Dan, a primeira foto é na Serra do Açor mais precisamente por cima do Piodão, esta foto a que tu te referes,não te sei precisar o local exacto fica na sequência (entre serras - Serra do Açor/Serra da Estrela)


----------



## Rog (10 Dez 2006 às 20:43)

Belas fotos Santos


----------



## kimcarvalho (10 Dez 2006 às 22:14)

surprise:      

E X C E L E N T E!!!!!  

Esta reportagem tem acção, suspense, frio e neve, enredo, um excelente cenário, fé! e até humor!

NOTA FINAL!! 5 *****


Parabéns e obrigado amigo Santos!


----------



## Santos (12 Dez 2006 às 00:06)

kimcarvalho disse:


> surprise:
> 
> E X C E L E N T E!!!!!
> 
> ...



Amigo Kimcarvalho, é com um gosto imenso que partilho o pouco que posso e sei, no entanto devo salientar que foi a Mrs, Santos que teve o trabalho de selecção, a ela o  meu muito obrigado


----------



## kimcarvalho (12 Dez 2006 às 00:18)

Santos disse:


> Amigo Kimcarvalho, é com um gosto imenso que partilho o pouco que posso e sei, no entanto devo salientar que foi a Mrs, Santos que teve o trabalho de selecção, a ela o  meu muito obrigado



Love is in the air!  

Parabéns pois à tua esposa.
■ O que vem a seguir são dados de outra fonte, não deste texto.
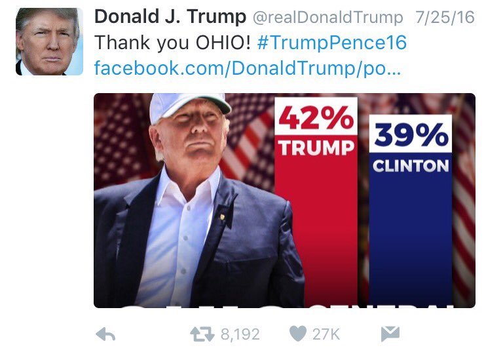Like the tweet with the heart icon
The height and width of the screenshot is (354, 486).
pyautogui.click(x=298, y=334)
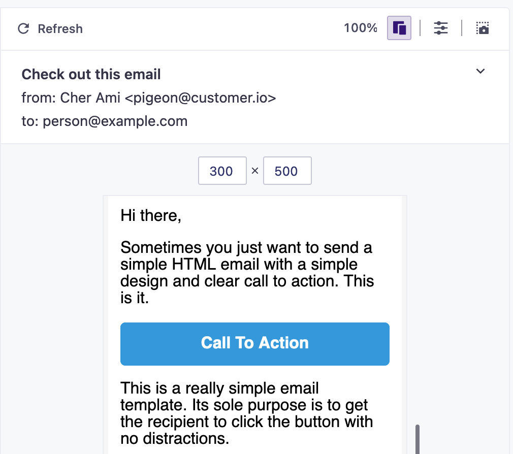Screen dimensions: 513x454
Task: Click the Refresh label text
Action: tap(60, 29)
O toque feminino é sempre muito superior à nossa melhor sensibilidade . É de destacar o carinho, que já em pelo menos dois postes transpareces pela tua cara-metade Santos.  
Assim é que é!  Nós casais temos de conseguir trazer as nossas "mais que tudo" ao mundo meteo, ainda que seja indirectamente. Com a minha esposa o maior problema é a aversão quase total aos PC's!


----------



## Santos (12 Dez 2006 às 00:20)

kimcarvalho disse:


> Love is in the air!
> 
> Parabéns pois à tua esposa. O toque feminino é sempre muito superior à nossa melhor sensibilidade . É de destacar o carinho, que já em pelo menos dois postes transpareces pela tua cara-metade Santos.
> Assim é que é!  Nós casais temos de conseguir trazer as nossas "mais que tudo" ao mundo meteo, ainda que seja indirectamente. Com a minha esposa o maior problema é a aversão quase total aos PC's!


----------



## Fernando_ (13 Dez 2006 às 16:31)

Las dos últimas fotos son fantásticas !!  

Parabens !!


----------



## mocha (13 Dez 2006 às 17:08)

Espectaculo, k grandes fotos


----------